March 6, 2019 – Bernie Navarro, Founder and President of Benworth Capital Partners, a South Florida-based private equity, licensed mortgage lender, is calling on Florida legislators in the following statement to take action on banking schemes throughout the state.
Money laundering by unlicensed lenders is becoming more prevalent and must be tackled by Florida’s lawmakers before it is too late. A little over 37 years ago, TIME magazine published its Paradise Lost issue, depicting South Florida as home to drugs dealers and narco-traffickers that aside from their heinous crimes, flushed our part of the world with their dirty money and tarnished Miami’s reputation for decades. Accomplices to their nefarious endeavors were those banks who aided these criminal enterprises in hiding and legitimizing their ill gained profits, perpetuating a fraud that destabilized our local economy and led to an inflationary environment that took Miami many years to recover from.
In recent years, South Florida has been slowly and stealthy falling under the shadow of a new set of moneychangers who bring with them the same villainous intentions, this time with real estate and mortgage loans replacing what went through the banks in the 1980s.

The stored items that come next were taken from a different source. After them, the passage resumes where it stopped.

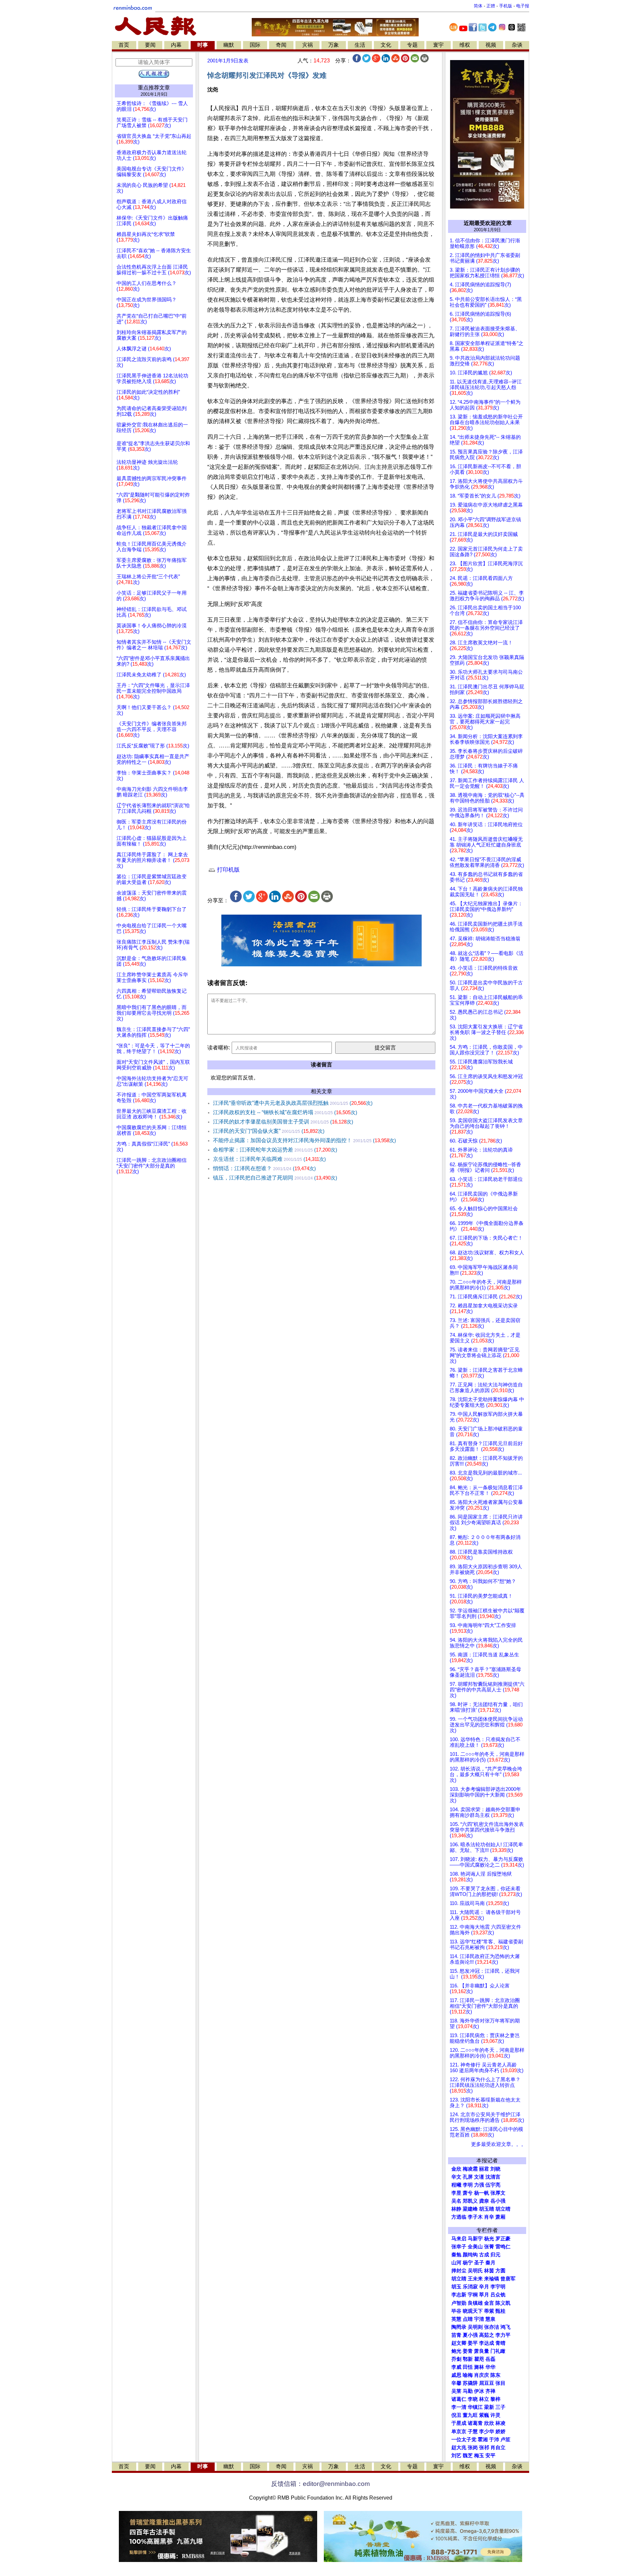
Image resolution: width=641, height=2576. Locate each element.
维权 (464, 45)
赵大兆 (458, 2447)
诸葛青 (475, 2423)
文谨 (479, 2177)
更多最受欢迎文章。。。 (498, 2144)
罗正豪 (502, 2238)
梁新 (489, 2407)
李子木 (475, 2217)
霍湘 (483, 2439)
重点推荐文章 (154, 87)
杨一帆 (481, 2193)
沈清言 (492, 2177)
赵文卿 (458, 2343)
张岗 (473, 2447)
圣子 (479, 2262)
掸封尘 (458, 2270)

Cartels of offshore shell companies disguising themselves as legitimate entities participate in real estate transactions to circumvent U.S. Treasury and the State of Florida’s rules with an aim to launder and import dollars into the U.S. without disclosing their origination. These shadowy schemes began as a trickle but have steadily increased, promising to turn into a torrent of wrongdoing unless our elected leaders at the state and federal level commit to strengthening the legal parameters that govern the mortgage industry and oblige to enforce the laws, taking significant action against those bad actors who participate in shadow lending schemes.
I applaud the senior senator from our state – Marco Rubio – who has been a vocal leader at the Federal level in bringing light to this matter. Senator Rubio sponsored legislation that directed the Treasury Department to strengthen the GTO that forces these shell companies to disclose their ownership structure and provide the principals’ names in an effort to curb money laundering. The legislation would aim to expand the transaction review nationwide, not just to the more active real estate markets and while it is a step in the right direction, we simply need more. The threat posed by these schemers goes beyond the economic destabilization of an industry or a market area. The dark monies that flow through these illicit transactions could have ties to terrorism, foreign powers that seek to undermine our democracy and other bad elements with ill intents.
In Florida, our state legislators will enter the 2019 session on Tuesday and we should call on our elected leaders to lead the charge in strengthening Chapter 494 of the Florida Statutes, which oversee the mortgage loan industry, in order to curtail unlicensed lending. One of the side effects of this activity is money laundering. Last year some progress was made in the legislature to reduce unlicensed lending and close the “business purpose” loophole that exists in Chapter 494 of the Florida Statues, which allows these bad actors to operate. But more needs to be done! Money laundering is a cancer that metathesizes. One of the symptoms has been runaway property values that has worsened our affordable housing crisis. We must call upon our State elected leaders to act as our voice and create the safeguards in the mortgage industry to protect our local economy. Let’s stop this shadow lending criminal element once and for all and strengthen Chapter 494 of the Florida Statues!